◆ TASK STATEMENT ◆
Copy out every one of the records below word for word, omitting the pictures.

◆ RECORDS ◆
○ ○ ○ ○ ○

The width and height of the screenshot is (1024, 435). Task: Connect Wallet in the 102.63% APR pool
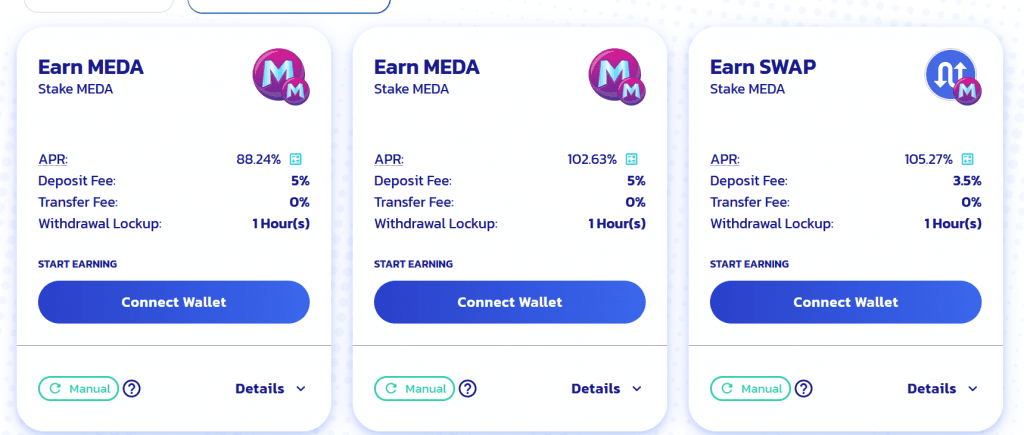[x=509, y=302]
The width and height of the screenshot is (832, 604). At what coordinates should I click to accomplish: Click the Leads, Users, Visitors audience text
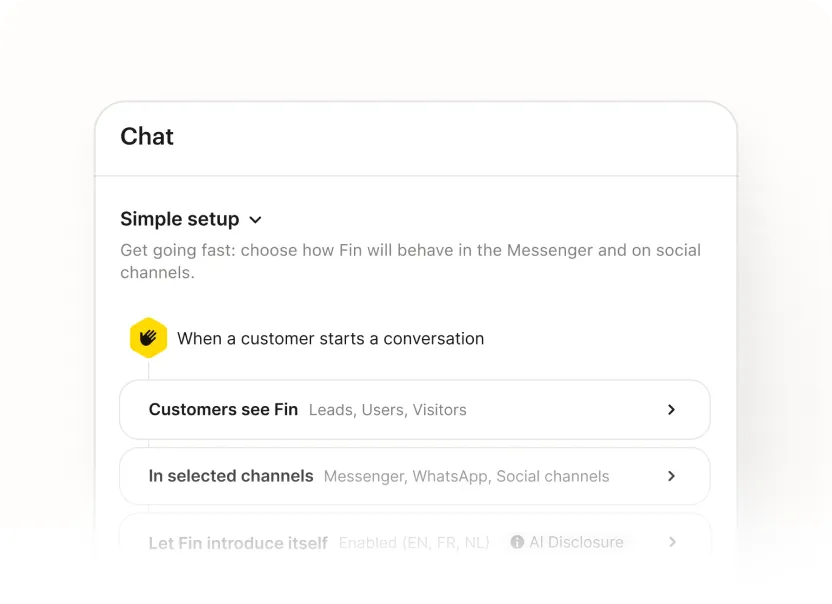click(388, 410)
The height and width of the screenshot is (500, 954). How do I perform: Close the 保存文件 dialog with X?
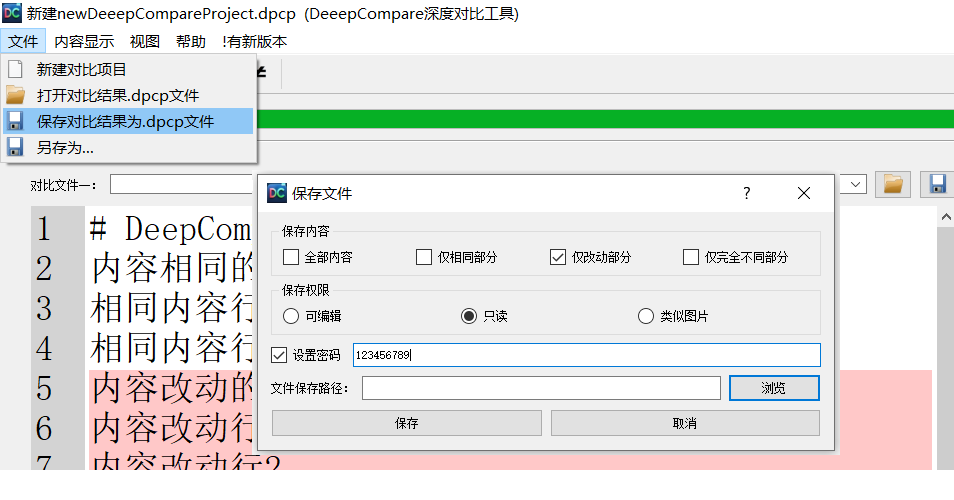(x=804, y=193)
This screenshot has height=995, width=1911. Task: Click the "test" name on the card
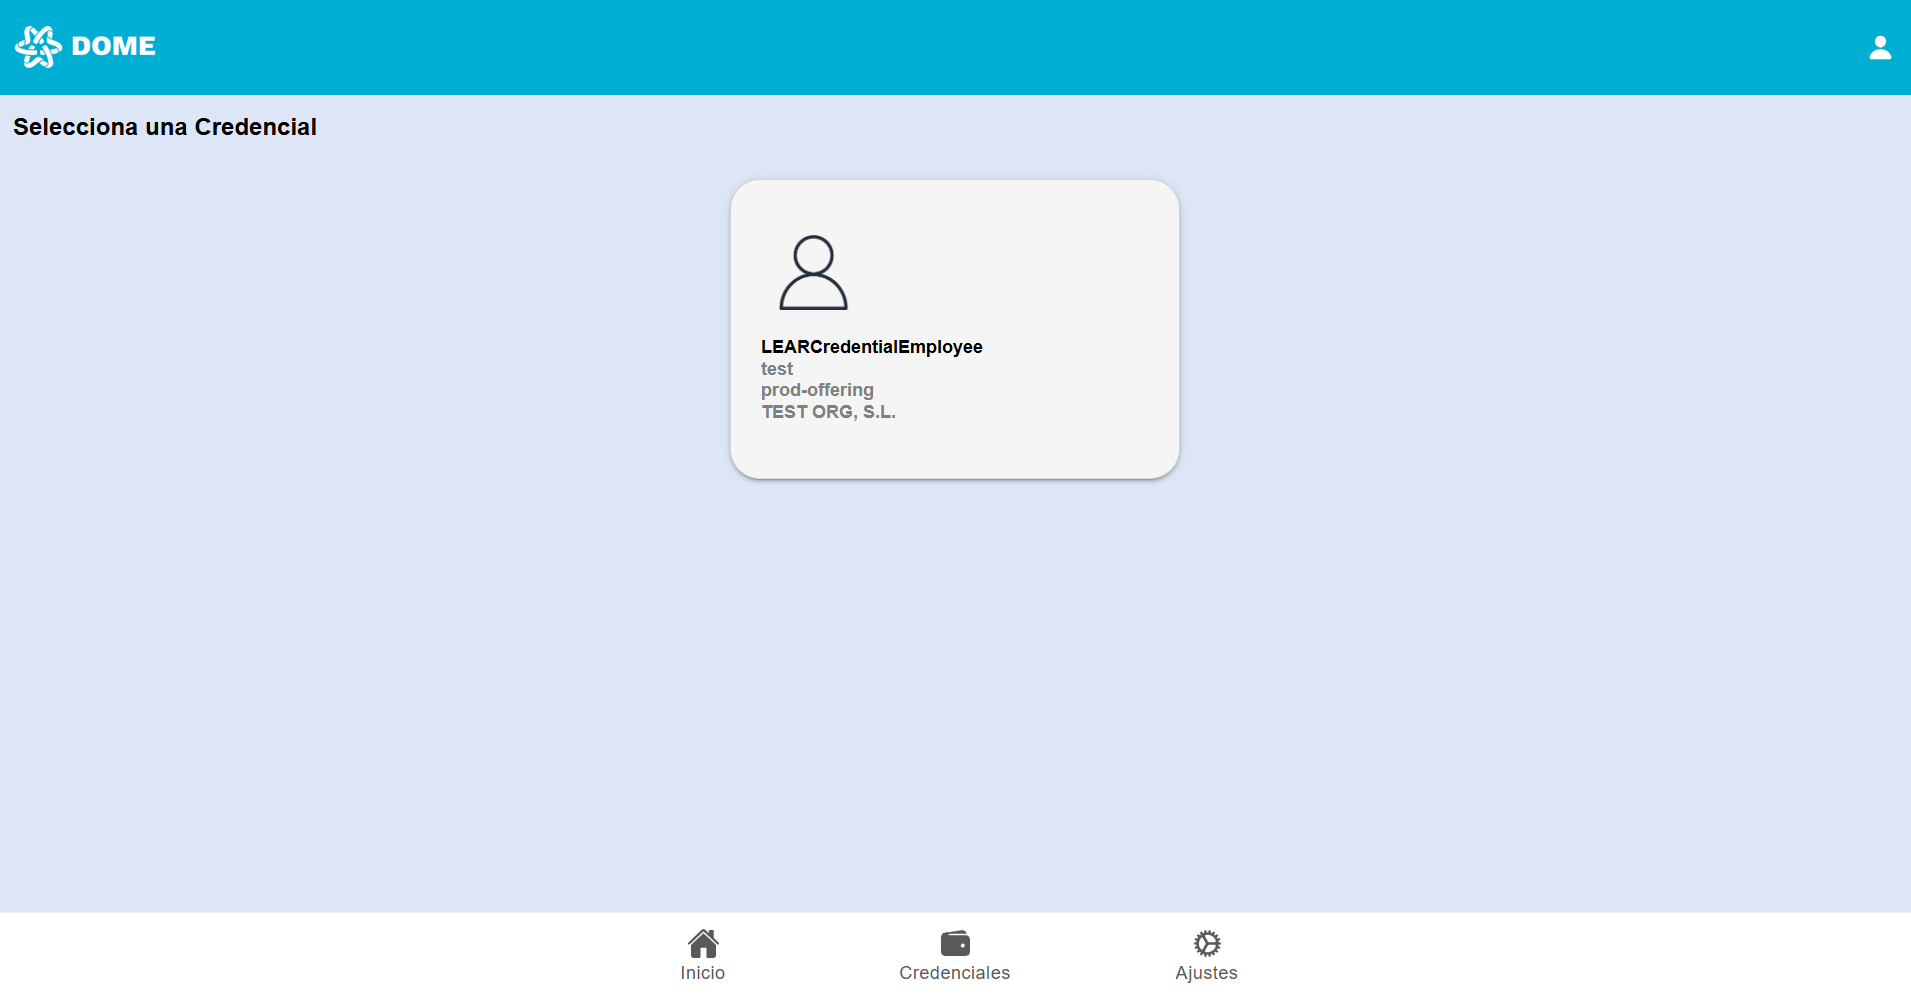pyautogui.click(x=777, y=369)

○ ○ ○ ○ ○

◆ SOLUTION BELOW ◆
The width and height of the screenshot is (1024, 435). Task: Connect Wallet in the 102.63% APR pool
[x=509, y=302]
The width and height of the screenshot is (832, 604). At what coordinates should I click to accomplish: Click the Leads, Users, Visitors audience text
click(388, 410)
The height and width of the screenshot is (500, 954). How do I perform: Close the 保存文件 dialog with X?
(x=804, y=193)
This screenshot has height=995, width=1911. Task: Click the "test" name on the card
pyautogui.click(x=777, y=369)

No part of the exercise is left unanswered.